Re M: advising the Claimant, where M was a pedestrian who was hit by a bus, whilst at a pedestrian crossing. M sustained multiple injuries, including (but not limited to): a brain injury, multiple fractures of the skull and the skull base, cheekbone fractures, le fort 3 fracture, bilateral zygomatic fractures, small subdural haemorrhage, blunt abdominal liver trauma, collapsed lung, multiple rib fractures, soft tissue injuries, mild neurocognitive disorder, dental injuries, neuropsychological symptoms. Claim settled at £920,000.
Re H: representing the Claimant in a case in which there were multiple medical reports, but in particular, there were significant issues of causation between the parties as to the orthopaedic injuries caused by the index accident. Fraud was intimated. Claim settled at £85,000.
Re Q (2017): Acted for a Claimant where he suffered significant PTSD following a road traffic accident. Attended the CCMC, drafted the Schedule of Loss (involving a Blamire award) and advised the client in conference. This case involved complex issues as to causation, due to the Claimant’s age and his various medical conditions and history. Case settled at £175,000.
Re T (2016): Re T: advising the Claimant in conference. Whilst at work, T slipped on a greasy floor, put out his right hand to regain his balance, which unfortunately went into metal-cutting machine causing traumatic amputation of right little, ring and middle fingers. The amputations to the ring and little finger were terminalised. T suffered fracture to the intermediate phalanx of the right middle finger, with continued non-union of the joint. Despite treatment and surgery, there was ultimately no improvement of symptoms over time. T was left with 45% grip strength with associated ongoing pain,and permanent significant loss of amenity. T also suffered post-traumatic stress disorder caused by the index accident. Claim settled at £240,000.
Re G (2016): representing the Claimant at a CCMC and advising in conference in a case where, as a result of an accident at work, a foreign object hit and went into his eye, causing him to sustain an eye injury and post-traumatic stress disorder. Despite a number of surgeries on the injured eye, G continued to suffer with ‘floaters’ and blurred vision, dry eye, and loss of peripheral vision and visual acuity impairment. Claim settled at £65,000.

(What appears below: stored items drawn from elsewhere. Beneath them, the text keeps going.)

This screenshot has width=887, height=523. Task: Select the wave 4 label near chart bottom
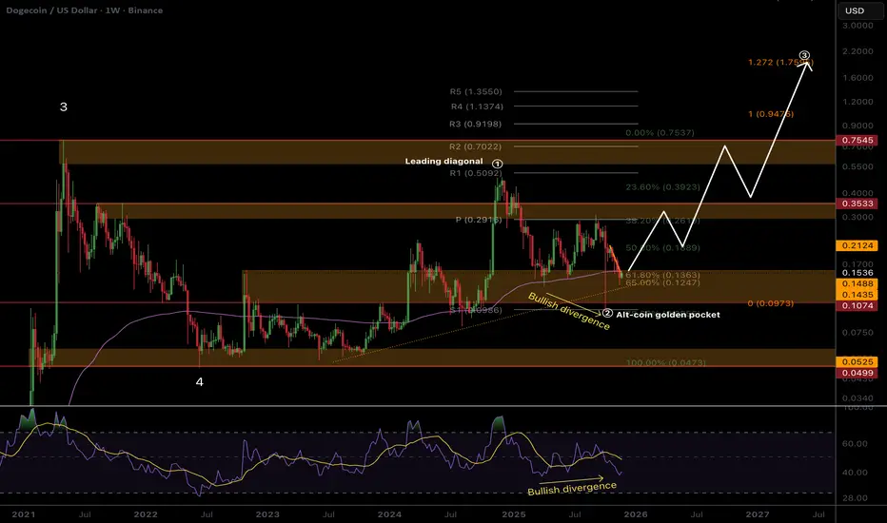(x=199, y=381)
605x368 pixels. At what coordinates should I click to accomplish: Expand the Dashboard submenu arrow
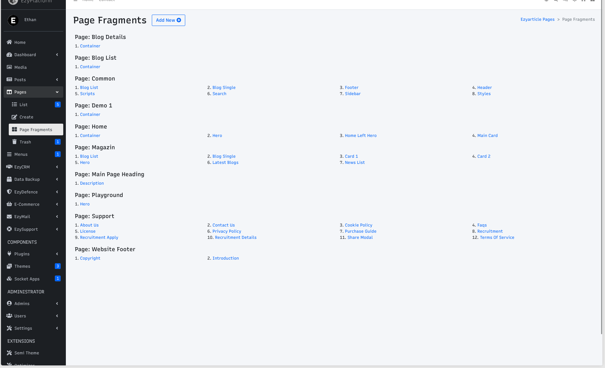tap(57, 55)
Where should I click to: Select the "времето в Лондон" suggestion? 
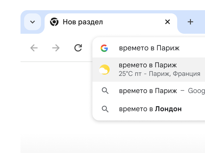click(x=150, y=109)
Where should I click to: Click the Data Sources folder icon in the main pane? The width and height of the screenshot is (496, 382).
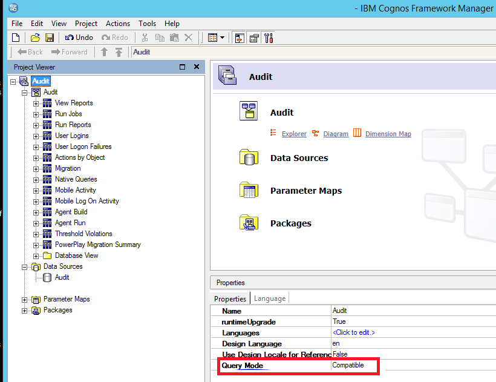point(249,157)
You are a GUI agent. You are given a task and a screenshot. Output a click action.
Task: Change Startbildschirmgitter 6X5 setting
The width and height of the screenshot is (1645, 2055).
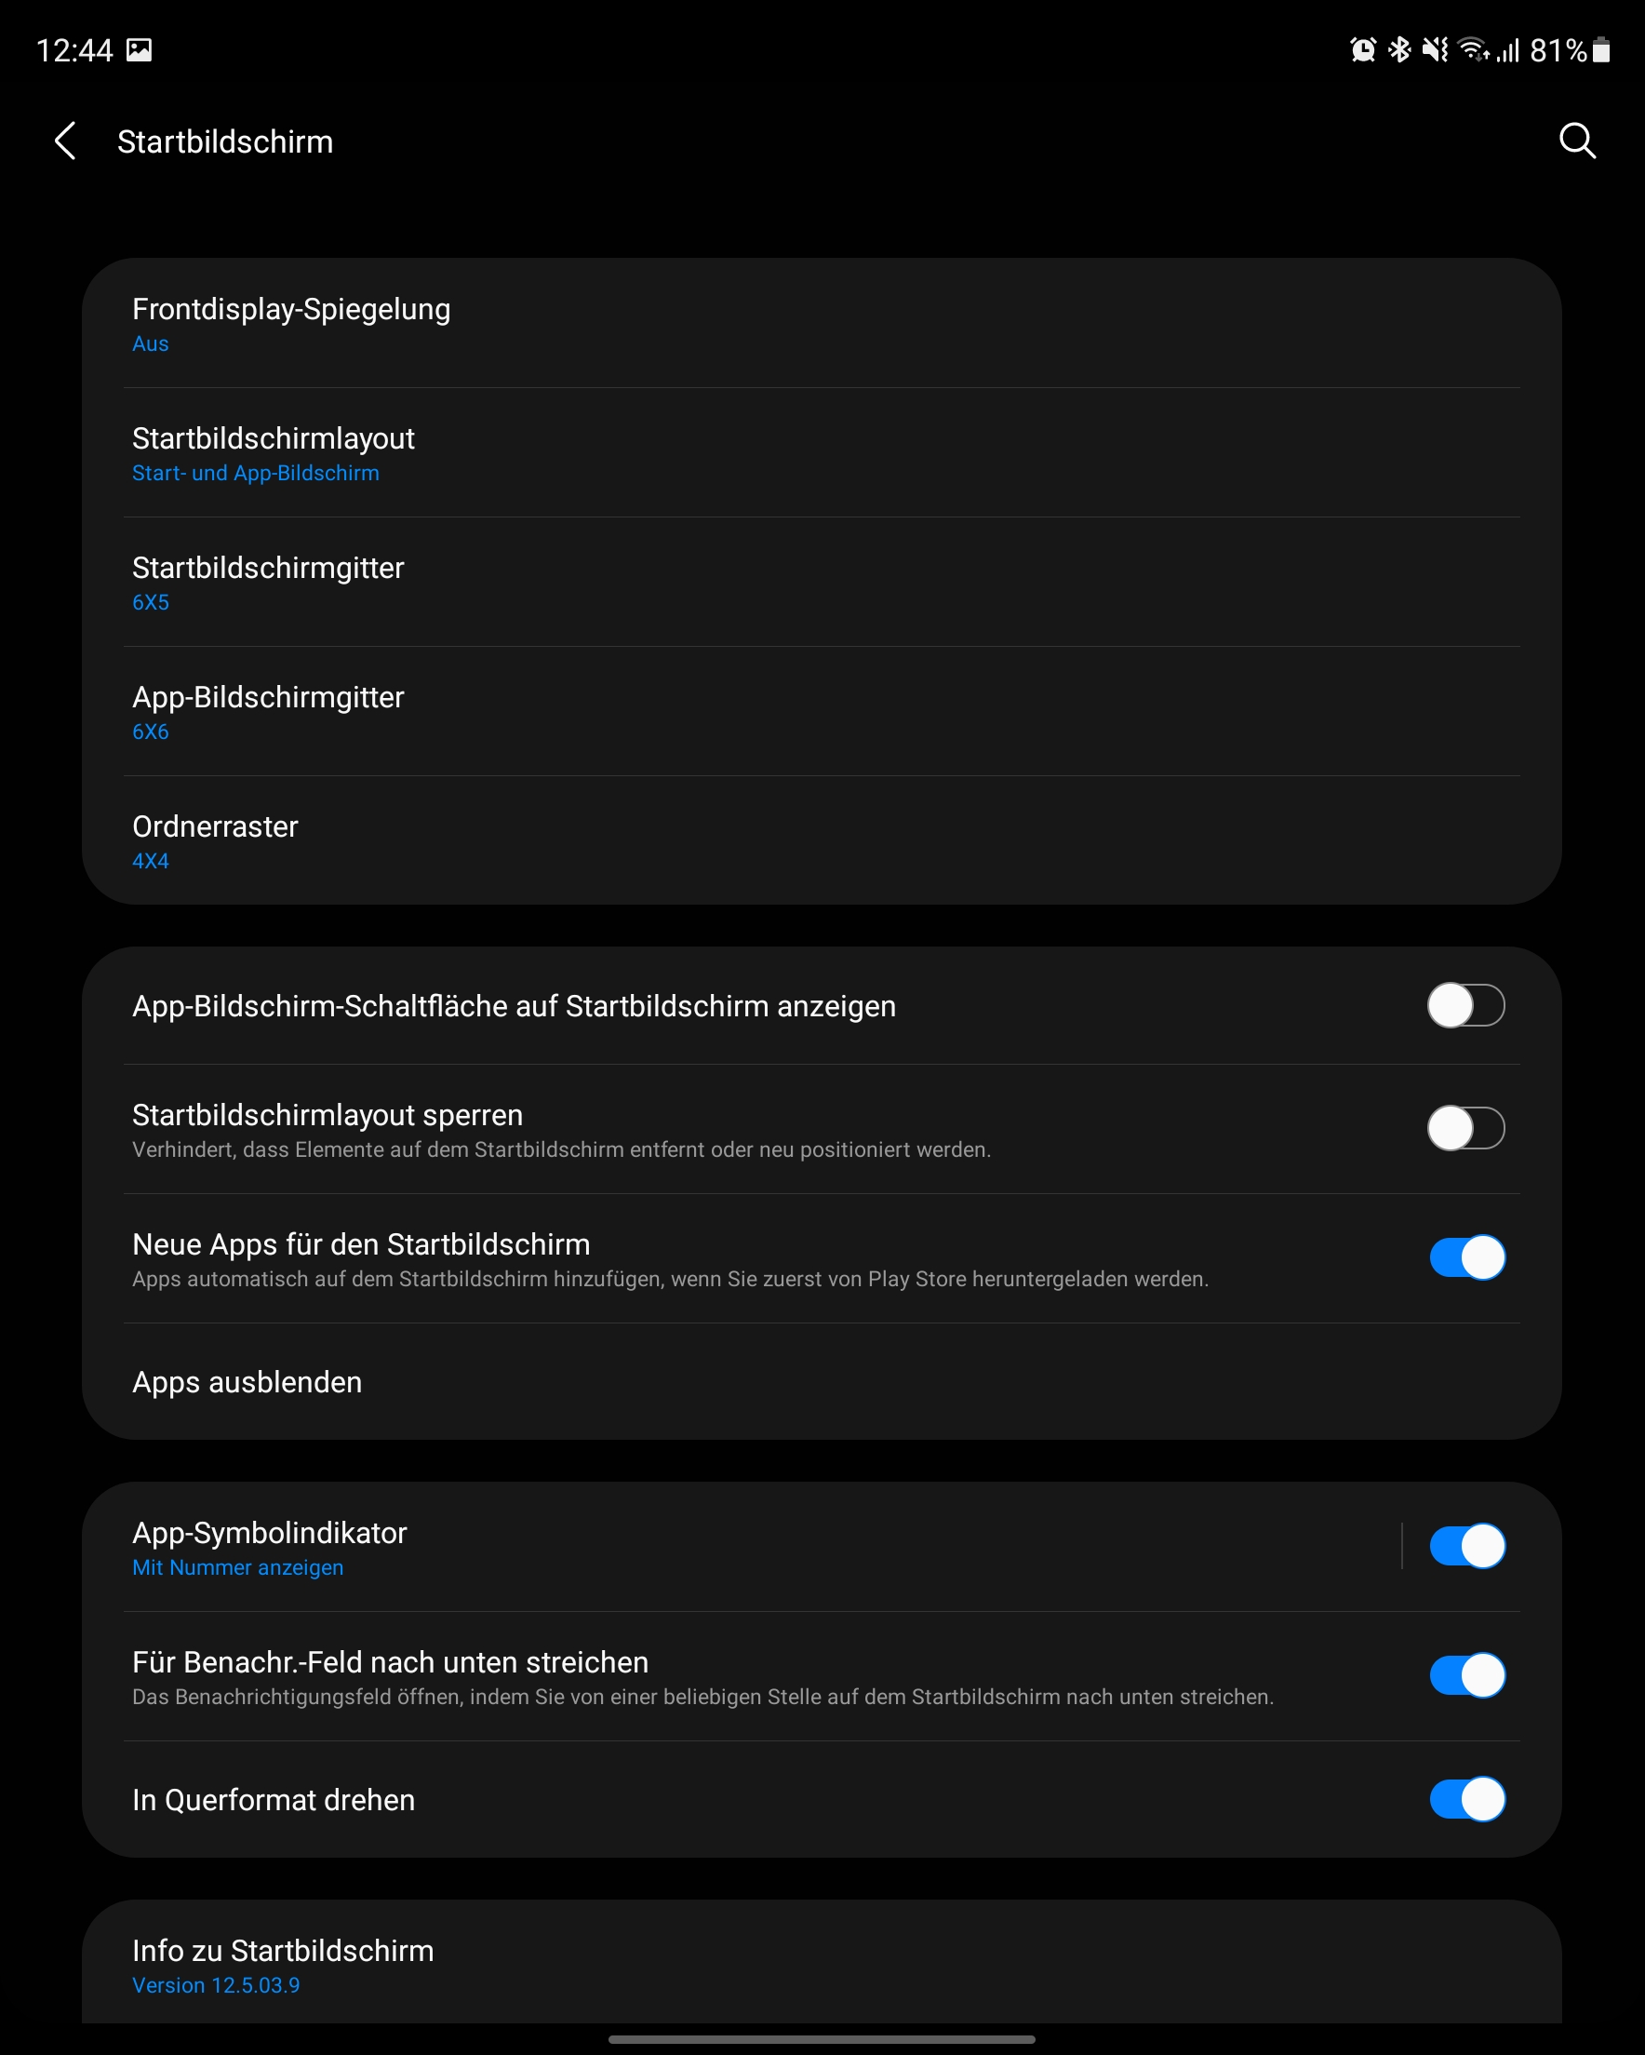(268, 582)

S v B (2015): representing the Claimant at a CMC and CCMC and also drafting Part 35 questions. S sustained neck, back, right hip, right elbow and left scaphoid injuries. S had a complicated medical history which raised issues of causation as to the wrist injury. The claim settled at £115,000.
M v E (2013/2014): Successfully represented a Respondent charity in multi-day employment tribunal proceedings against claims of protected disclosure, whistleblowing and unfair dismissal. She advised and drafted a skeleton argument regarding resisting an appeal to the EAT.
Re S (2009): representing the Claimant, a 20-year-old female, in a claim arising out of an accident at work where S was using a grinding machine, slipped on biscuit crumbs on the floor that had been emitted from the machine, causing her hand to go into the machine. S sustained a crush / degloving compound comminuted fracture of the left index finger as well as psychological symptoms. S was advised she may require an amputation after she became 60 years of age. S was diagnosed as having 8% permanent functional impairment for the rest of her life and a 50% chance of developing osteoarthritis in the future. Claim settled at £100,000.